The endlessly fascinating curiosity in Toronto, as it is for major cities in North America and Europe, is not its skyline but its amoeba-like mutating history of immigration.  There is a story behind every face, a collective history, a subculture, the clash and mesh of world cultures, of older immigrants and their Canadian offspring, of pop and subculture, of hybrid identities manifested in the blonde ponytail on an oriental face, or a long queue of the descendants of European settlers for Sunday Dim Sum in Chinatown.

It is impossible for the visitor to guess at the nuances of the lives of people looking like they could be in any exotic part of the world hurrying to work, sauntering with strollers, stepping out of a Mercedes, walking arm in arm, in falling-down pants or smart suits, animated teenagers in groups.  Their lives are endlessly interesting to speculate over, because there are so few assumptions you can make about immigrant communities, so much to learn.

Toronto isn’t an incredibly exciting city, as our Canadian friends told us self-effacingly over dinner one endless sunset night, where the sun cast its glow on us till 9 or 10 o’clock and a refreshing chill took over the days heat, isn’t particularly cutting edge, but it’s comfortable.  The politics is uneventful (apart from a little hiccup over a prime minister who recently tussled for and barely won leadership over his own party) and we were told jokingly - change the names of the premier every 20 years, and the rest remains the same.

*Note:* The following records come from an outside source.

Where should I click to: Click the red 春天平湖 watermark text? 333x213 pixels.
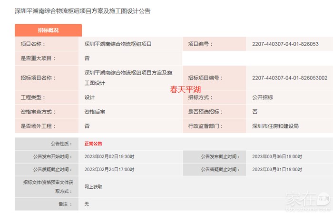[x=186, y=89]
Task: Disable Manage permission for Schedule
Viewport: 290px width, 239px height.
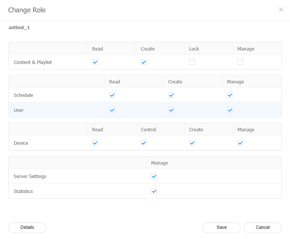Action: tap(230, 95)
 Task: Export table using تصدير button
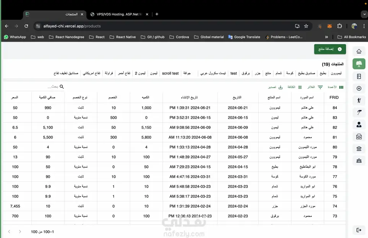(275, 87)
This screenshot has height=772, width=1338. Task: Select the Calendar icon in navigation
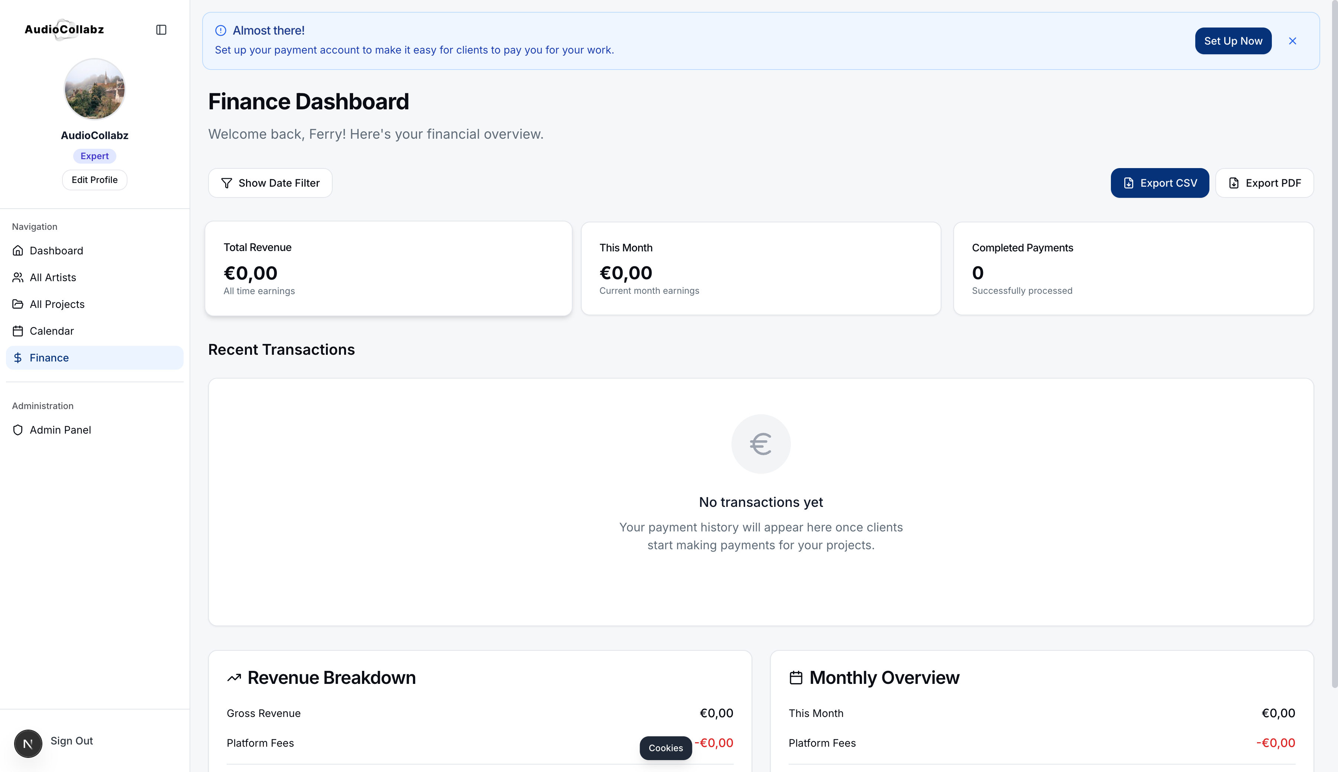(x=18, y=331)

The economy hasn’t suffered terribly from the effects of September 11, primarily because its major companies are resource based (oil, lumber).  Health care is comprehensive always a key indicator to a successful country, and a high percentage of their high school graduates go on to university (another key indicator).

We got the impression that although they are friendly laid-back people, Canadians, living as they do under the shadow of the US, are wary of control and manipulation by politicians and multi-national companies.  As a result, they have a highly developed sense of social justice, their power as a people and their rights

This doesn’t mean we were spared the human element of error, ignorance and greed here either, the usual frustrations, booking a car company that never showed up, blocked international phone lines, over charging hoteliers, a woman who couldn’t believe I learned to speak English in India.

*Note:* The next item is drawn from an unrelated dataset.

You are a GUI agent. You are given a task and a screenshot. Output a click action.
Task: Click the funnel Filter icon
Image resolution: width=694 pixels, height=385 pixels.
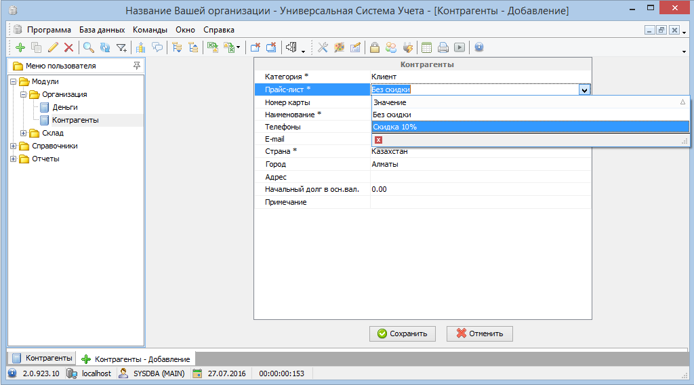click(x=121, y=47)
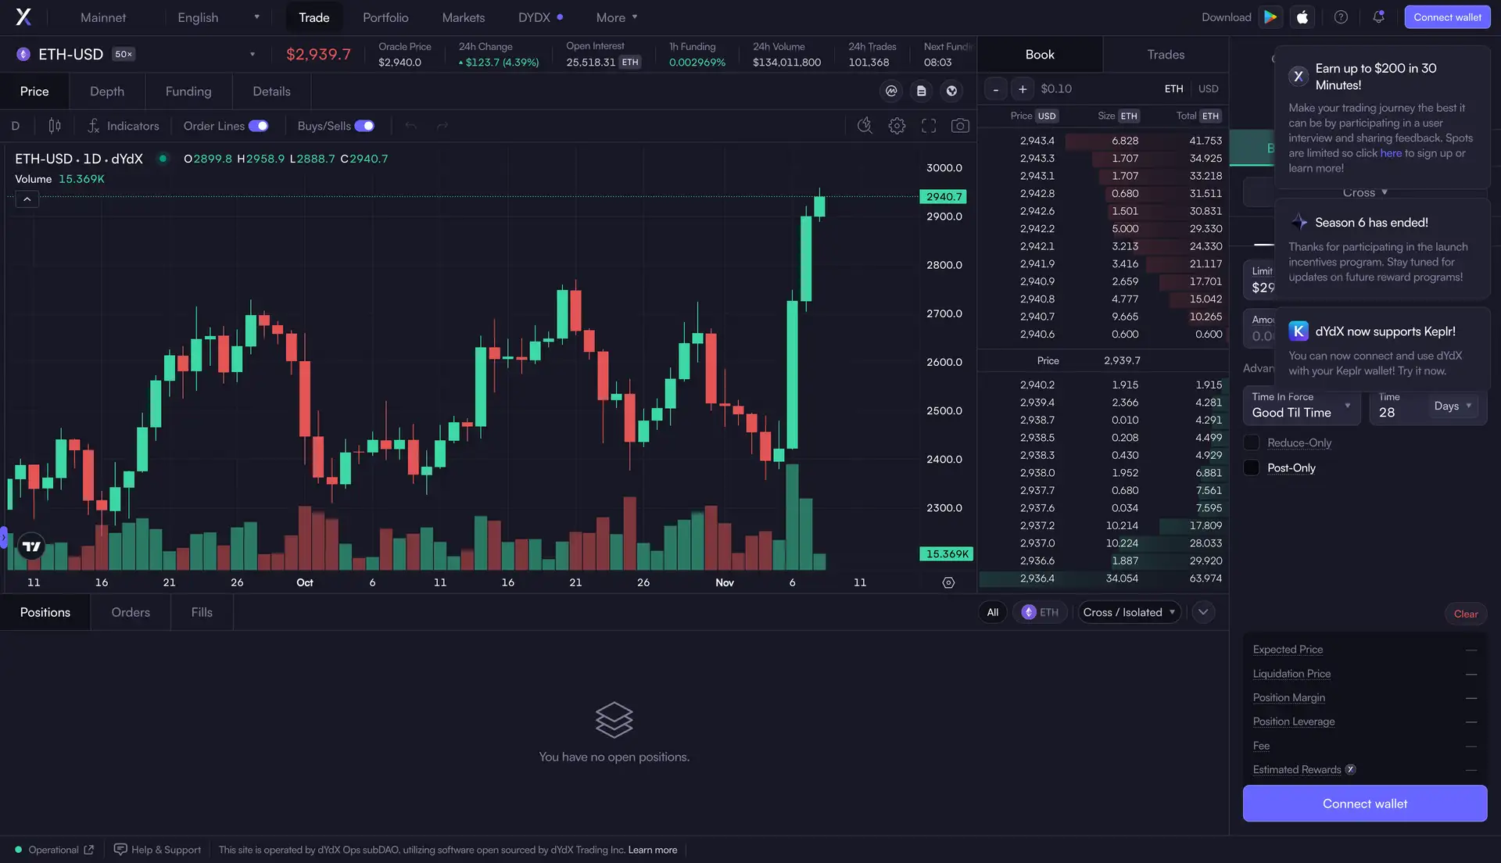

Driving around allowed us a less myopic glimpse at the city, so we saw not simply its smart shopping areas, its handsome brick-red colonial buildings, and museums, parks and squares, club and theaters, but also its dreary, wide-spread suburbs, wretched and squalid immigrant areas where people haven’t had a chance to catch themselves yet.

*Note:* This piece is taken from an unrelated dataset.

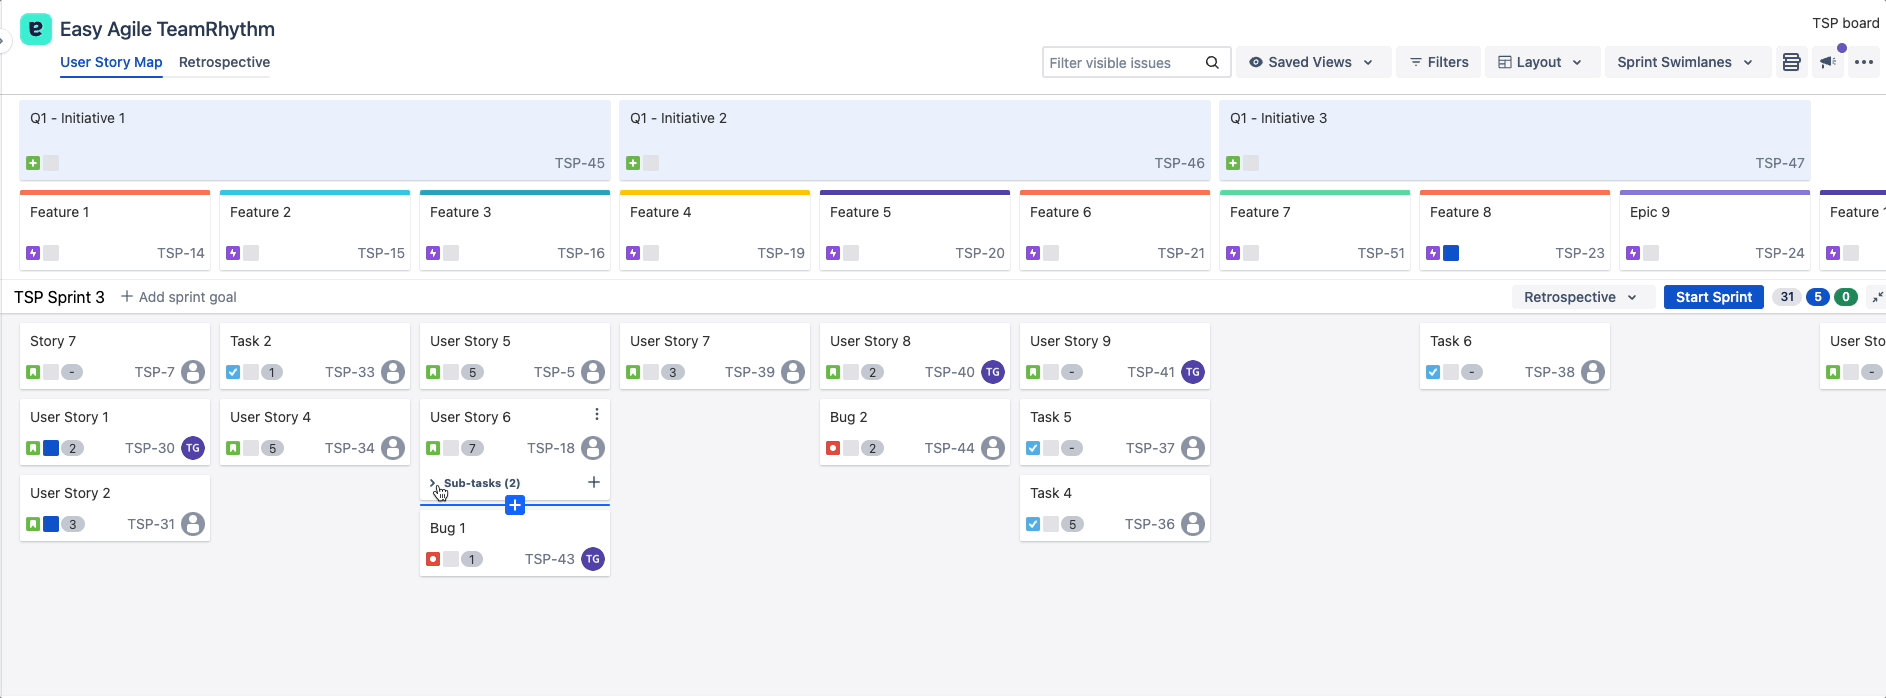This screenshot has width=1886, height=698.
Task: Click the blue status swatch on Feature 8
Action: pyautogui.click(x=1451, y=253)
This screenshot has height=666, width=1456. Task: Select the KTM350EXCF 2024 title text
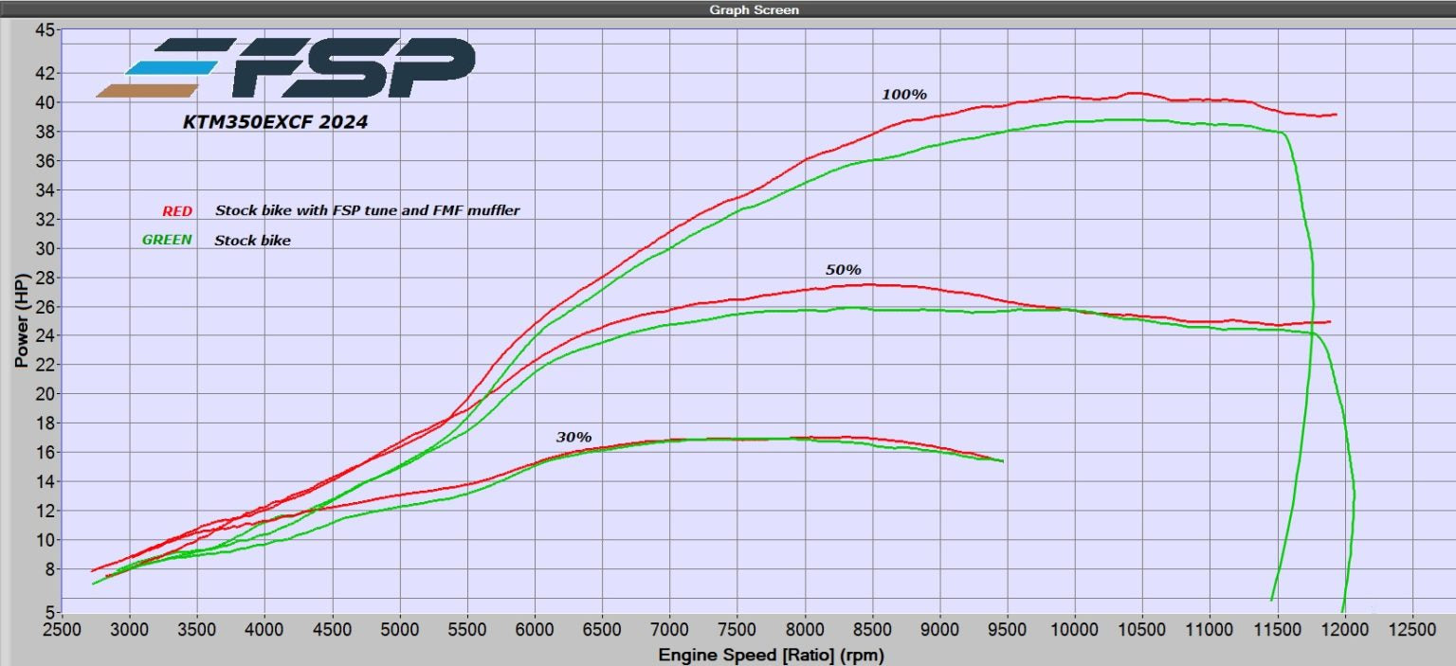[x=275, y=122]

But walking out late one night in the unending summer twilight to the 7/11 convenience shop for some fruit and water with my children in tow, as people roller-skated their shopping home and biked by, as I looked up to see people’s window boxes filled with colourful summer flowers, I realized my overwhelming feeling was not excitement of holidaying in another country, but that of a quiet safety on the streets.

That sense of safety alone and that, too, in a city at night, granted me a moment of beauty, the streetlamps appeared to turn the leaves of tall trees into halos of gold.